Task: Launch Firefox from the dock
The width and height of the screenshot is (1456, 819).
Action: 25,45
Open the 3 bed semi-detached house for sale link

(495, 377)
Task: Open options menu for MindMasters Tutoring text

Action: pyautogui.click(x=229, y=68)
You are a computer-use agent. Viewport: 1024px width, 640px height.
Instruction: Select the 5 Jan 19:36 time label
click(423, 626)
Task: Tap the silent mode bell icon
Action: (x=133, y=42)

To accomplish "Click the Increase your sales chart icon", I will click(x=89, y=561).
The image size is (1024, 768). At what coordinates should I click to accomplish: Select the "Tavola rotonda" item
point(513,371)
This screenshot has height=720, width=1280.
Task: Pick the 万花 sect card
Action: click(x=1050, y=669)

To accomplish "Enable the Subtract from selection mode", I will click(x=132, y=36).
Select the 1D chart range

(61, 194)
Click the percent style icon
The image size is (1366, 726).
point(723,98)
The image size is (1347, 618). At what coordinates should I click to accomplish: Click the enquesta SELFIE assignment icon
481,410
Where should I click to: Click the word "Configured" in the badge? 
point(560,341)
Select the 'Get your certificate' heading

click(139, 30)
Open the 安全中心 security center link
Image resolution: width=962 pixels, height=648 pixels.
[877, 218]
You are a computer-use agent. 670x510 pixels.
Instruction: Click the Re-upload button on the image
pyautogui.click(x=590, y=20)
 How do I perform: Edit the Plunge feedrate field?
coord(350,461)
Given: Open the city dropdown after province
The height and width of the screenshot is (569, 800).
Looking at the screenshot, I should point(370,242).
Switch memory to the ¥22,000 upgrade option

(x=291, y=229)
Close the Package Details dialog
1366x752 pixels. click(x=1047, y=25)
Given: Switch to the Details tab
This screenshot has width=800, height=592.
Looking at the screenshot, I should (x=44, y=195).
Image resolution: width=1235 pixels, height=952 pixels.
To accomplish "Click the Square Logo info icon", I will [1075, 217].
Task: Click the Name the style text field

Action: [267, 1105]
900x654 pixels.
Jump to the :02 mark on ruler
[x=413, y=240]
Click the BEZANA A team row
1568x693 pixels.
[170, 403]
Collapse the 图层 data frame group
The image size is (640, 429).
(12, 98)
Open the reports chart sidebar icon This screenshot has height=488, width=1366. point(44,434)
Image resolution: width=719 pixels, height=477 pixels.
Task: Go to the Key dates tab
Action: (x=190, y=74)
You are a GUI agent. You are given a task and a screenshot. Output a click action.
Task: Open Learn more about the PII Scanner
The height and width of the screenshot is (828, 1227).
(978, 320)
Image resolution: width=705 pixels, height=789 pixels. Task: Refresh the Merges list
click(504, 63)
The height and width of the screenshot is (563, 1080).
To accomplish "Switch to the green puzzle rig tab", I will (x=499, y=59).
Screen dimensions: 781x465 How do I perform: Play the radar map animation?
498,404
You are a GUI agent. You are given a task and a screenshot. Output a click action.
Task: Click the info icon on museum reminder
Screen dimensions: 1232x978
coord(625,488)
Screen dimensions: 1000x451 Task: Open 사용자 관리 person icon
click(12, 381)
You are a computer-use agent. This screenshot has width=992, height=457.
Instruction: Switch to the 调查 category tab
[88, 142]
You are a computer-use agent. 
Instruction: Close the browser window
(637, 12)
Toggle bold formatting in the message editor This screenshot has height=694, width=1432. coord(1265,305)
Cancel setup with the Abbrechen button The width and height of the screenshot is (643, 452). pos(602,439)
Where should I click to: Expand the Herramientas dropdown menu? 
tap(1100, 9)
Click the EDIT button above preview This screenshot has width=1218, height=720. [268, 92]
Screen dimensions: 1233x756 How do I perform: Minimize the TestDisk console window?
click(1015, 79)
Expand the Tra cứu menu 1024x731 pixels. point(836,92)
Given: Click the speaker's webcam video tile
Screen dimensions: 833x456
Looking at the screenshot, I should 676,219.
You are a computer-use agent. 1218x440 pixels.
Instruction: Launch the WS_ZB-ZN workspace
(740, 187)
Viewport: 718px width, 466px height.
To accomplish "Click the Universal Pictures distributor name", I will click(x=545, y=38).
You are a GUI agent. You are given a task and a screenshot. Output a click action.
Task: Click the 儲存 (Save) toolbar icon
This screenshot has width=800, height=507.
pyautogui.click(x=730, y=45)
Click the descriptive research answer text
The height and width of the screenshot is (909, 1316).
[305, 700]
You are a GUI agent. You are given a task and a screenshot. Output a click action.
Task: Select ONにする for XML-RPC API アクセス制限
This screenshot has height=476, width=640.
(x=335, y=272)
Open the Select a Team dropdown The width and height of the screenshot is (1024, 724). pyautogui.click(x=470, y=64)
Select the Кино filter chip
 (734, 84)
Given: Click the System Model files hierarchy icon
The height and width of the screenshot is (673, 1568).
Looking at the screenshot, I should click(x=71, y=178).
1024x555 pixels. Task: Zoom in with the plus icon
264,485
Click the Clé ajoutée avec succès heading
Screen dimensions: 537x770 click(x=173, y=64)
============================================================
◆ **What needs to be done**:
Show all lines above holding the word "computer".

◆ **Output for this exercise**:
You are a computer-use agent. Viewport: 1024px width, 640px height.
You are a computer-use agent. 670x510 pixels.
You are a computer-use agent. This screenshot has width=992, height=457.
You are a computer-use agent. 
You are a computer-use agent. 1218x440 pixels.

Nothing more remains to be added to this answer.